The company in question is called Clearview AI. Founder Hoan Ton-That, from Australia, shocked regulators, journalists and privacy advocates with his illegal photo collection. First, because he collected the photos without the owners' permission, and second, because he used them to create "faceprints" –digital patterns of a person's unique facial features– and capitalise on them.
Illegal
Despite all the fuss, Ton-That refuses to quit. In the United States, he tried to convince a judge, invoking freedom of speech, that the collection of the photos was not illegal.

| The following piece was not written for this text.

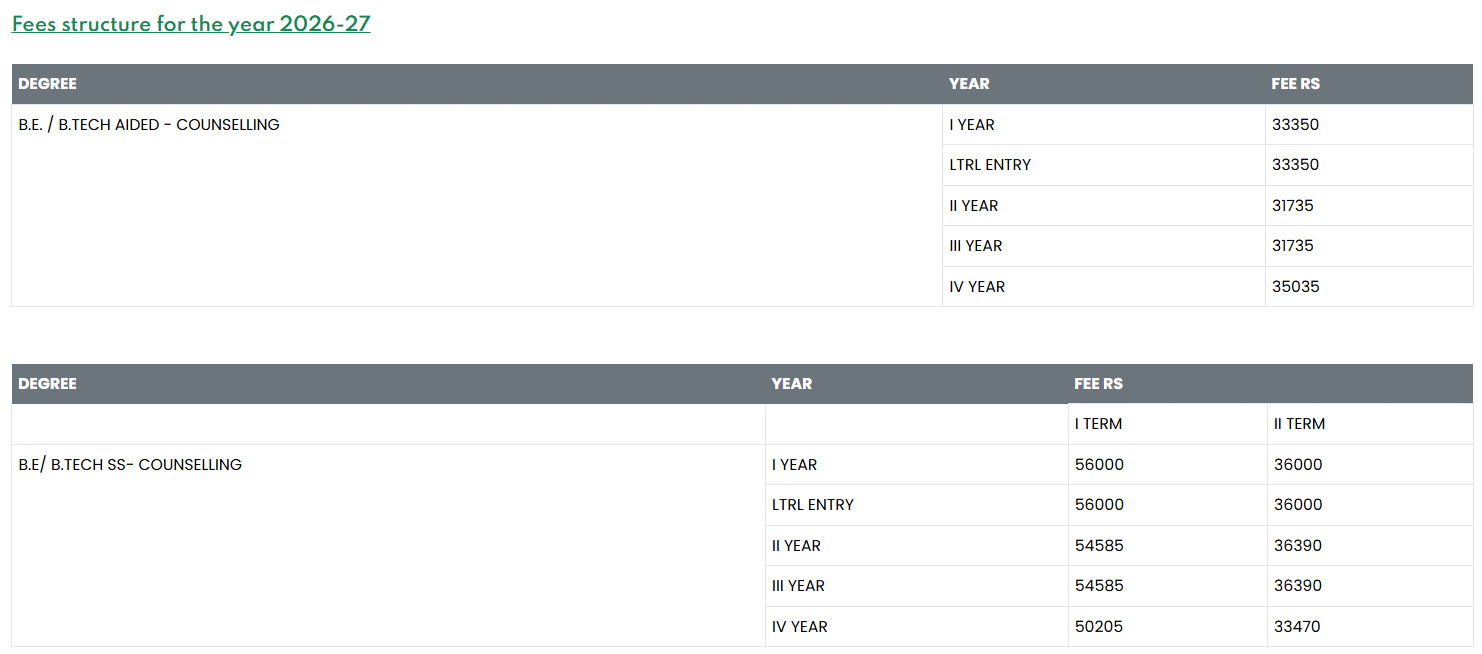Image resolution: width=1482 pixels, height=654 pixels.
Task: Click the SS II YEAR second term fee 36390
Action: pos(1297,546)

Clearview AI's facial recognition technology –and that of many other providers– could change society forever because no citizen is anonymous anymore. The algorithms are also not flawless, argues Kashmir Hill, working at The New York Times, in her book "Your face belongs to us". Thus, The Clearview case is relevant for naive internet users, conscientious citizens and authorities eager to try out new technology.

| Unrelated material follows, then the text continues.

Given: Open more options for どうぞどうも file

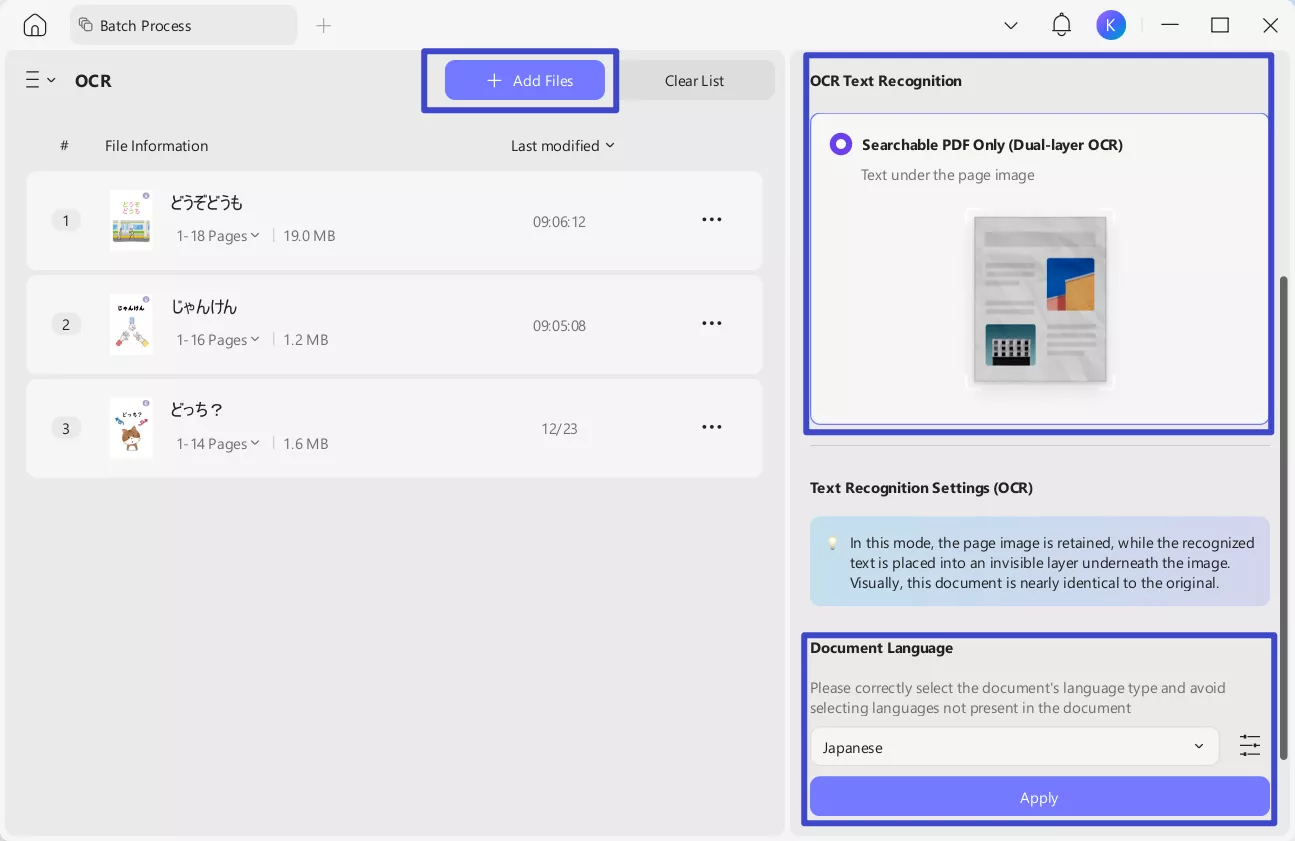Looking at the screenshot, I should [x=711, y=220].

I myself was researching Clearview AI in the Netherlands. Leaked data suggested that Dutch police officers were also trying out the app, and the government reacted confusingly to that news. Two years later, there is still little clarity on the use of facial recognition by Dutch authorities - and thus on facial recognition technologies that may harm citizens' fundamental rights.
Dream
The way Kashmir Hill got on the trail of Clearview AI sounds like a journalistic dream. Hill received a tip about the company's existence in late 2019 and decided to investigate. However, she encountered closed doors. Attempts to test the app failed because Clearview AI blocked her face in the app, and police officers who uploaded a photo of her in the app got a call from Clearview employees asking what they were doing. Hill's attempts to test the technology were, in short, closely monitored and thwarted internally.

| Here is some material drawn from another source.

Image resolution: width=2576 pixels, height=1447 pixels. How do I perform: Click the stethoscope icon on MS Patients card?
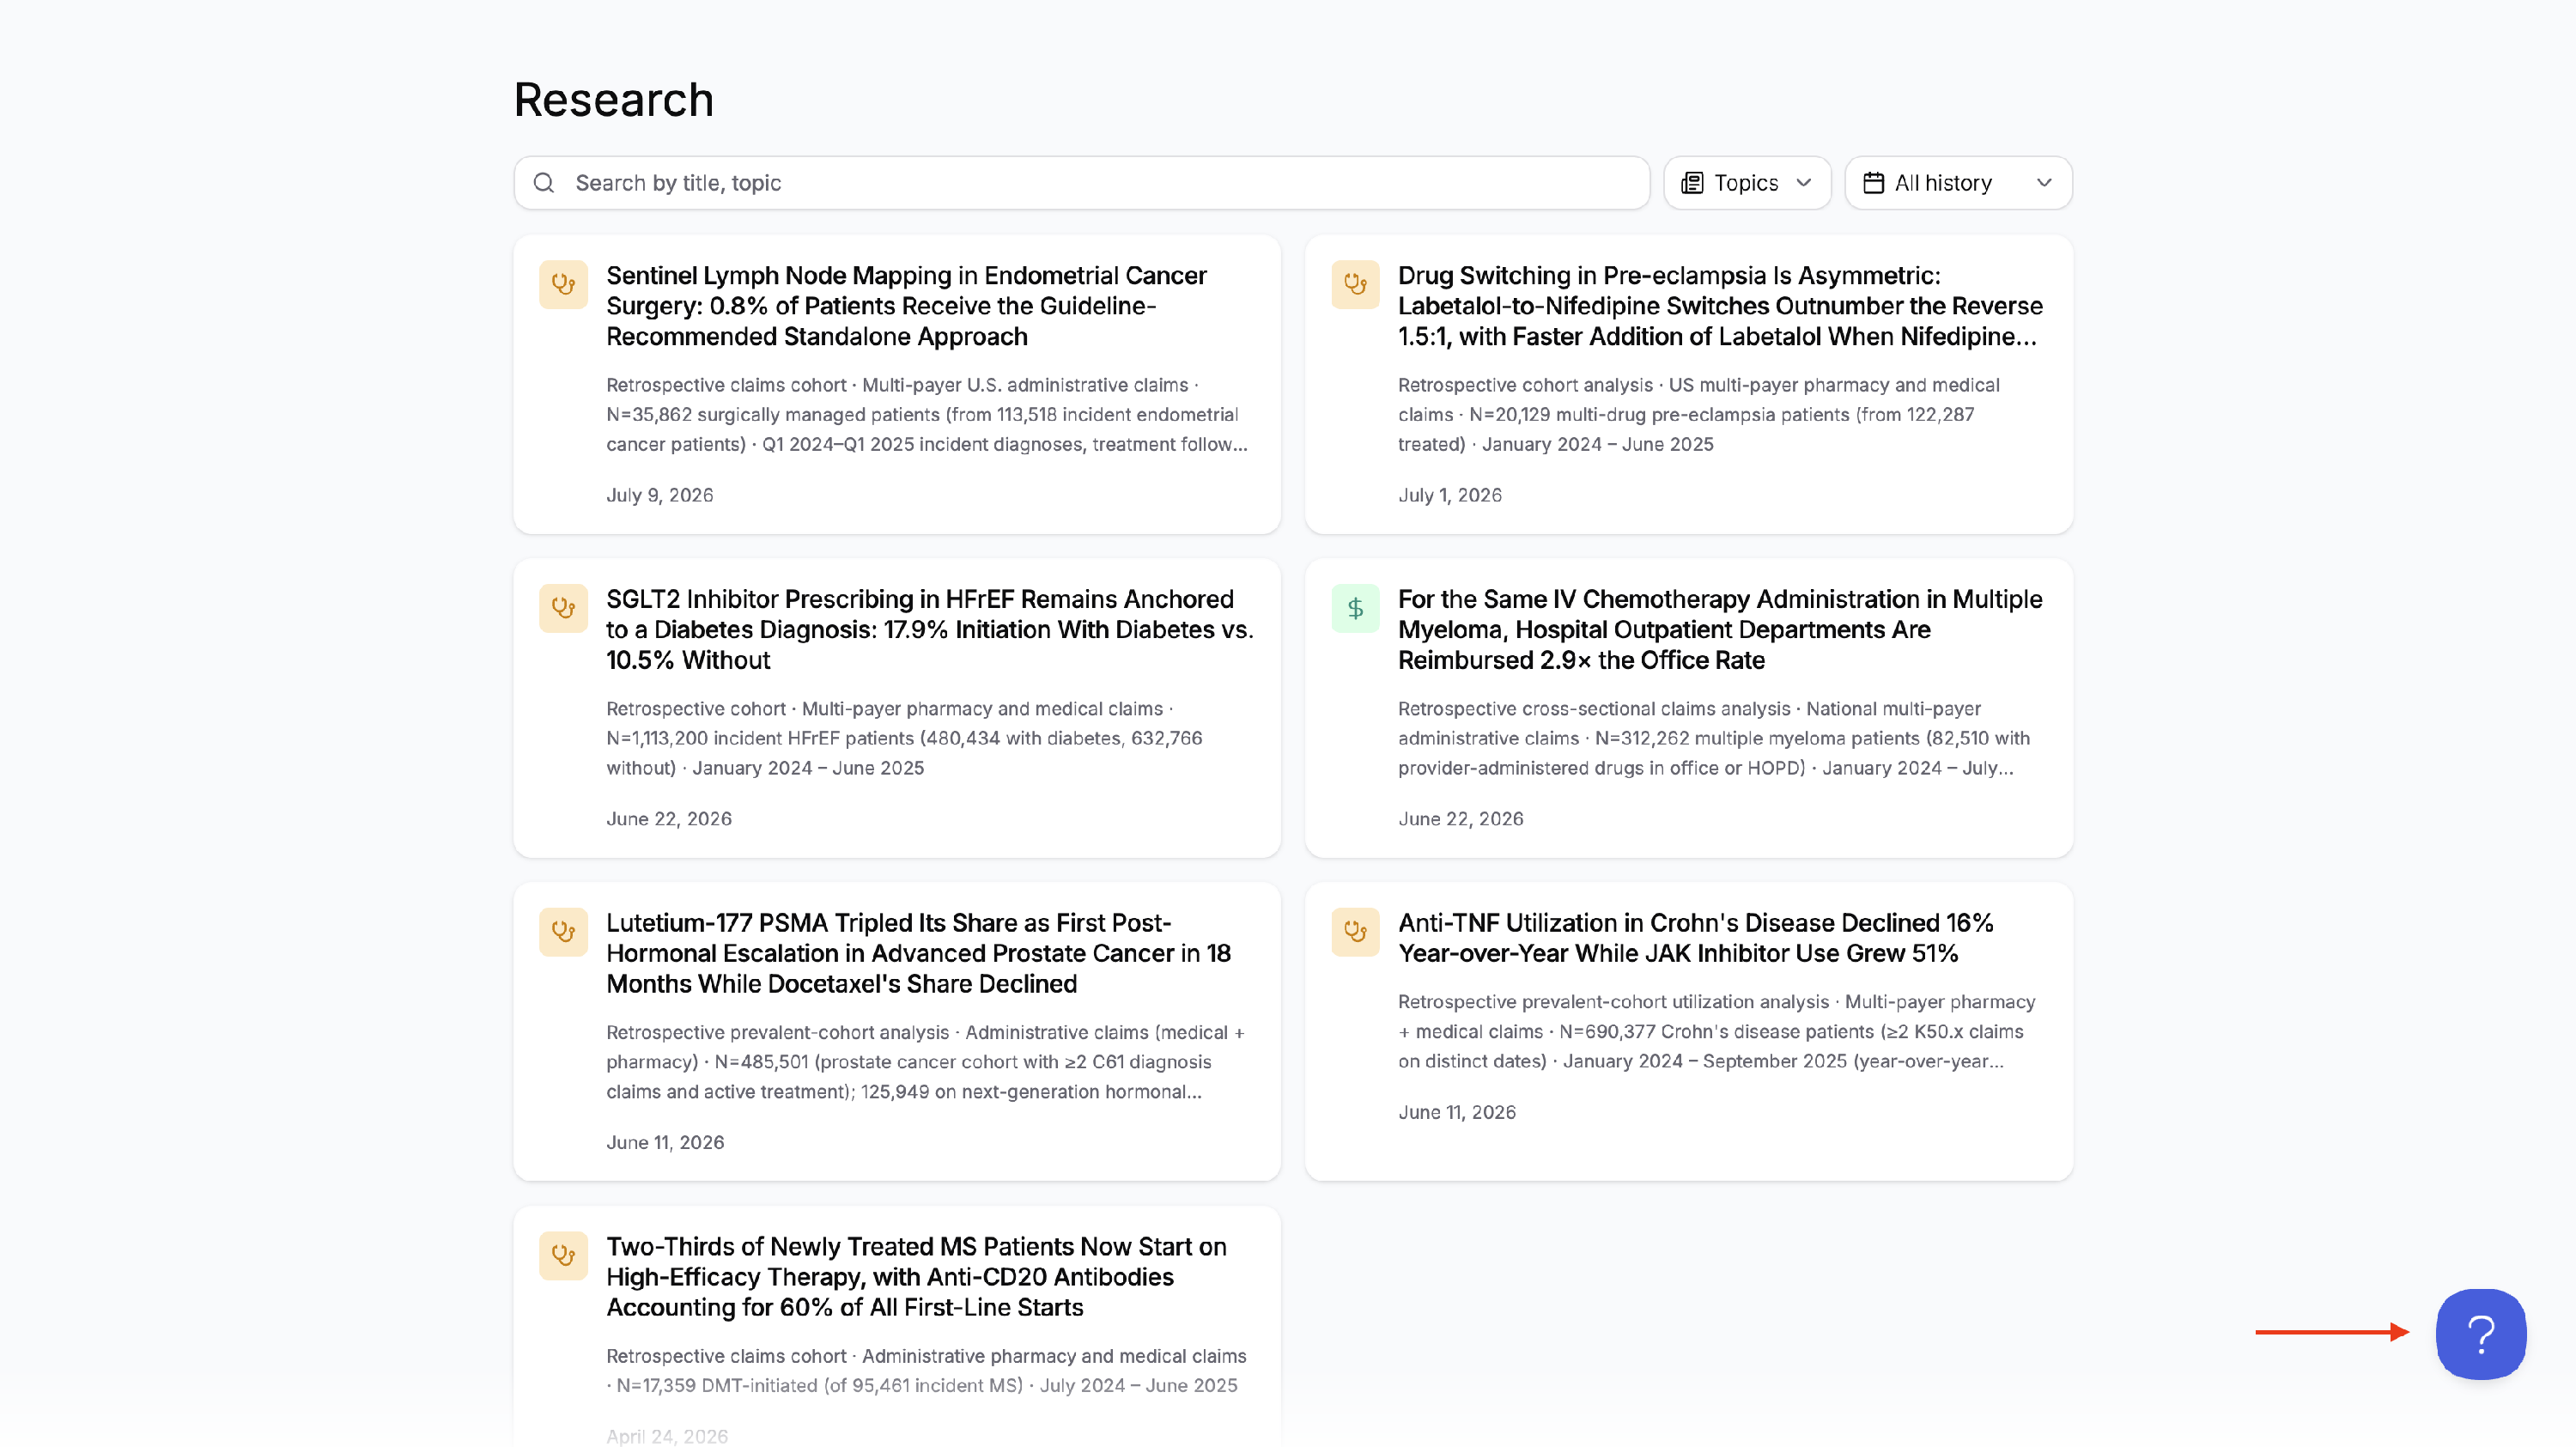(563, 1256)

That called for clarification. That finally came thanks to Hill's tenacity. It culminated in an article that caused worldwide controversy and led to several lawsuits and investigations against Clearview AI.
Broadcast
In "Your face belongs to us", Hill puts the entanglements surrounding Clearview AI in a broader perspective. She describes how (mostly American) scientists, authorities and companies have been developing techniques to recognise people by their faces since the 1950s. The stakes were often innocuous –a TV company, for example, wanted to track ratings by counting how many people watched a broadcast– but the implications are certainly not. Algorithms are fallible; datasets used to train them encourage bias and discrimination, and misapplication can lead to serious miscarriages of justice.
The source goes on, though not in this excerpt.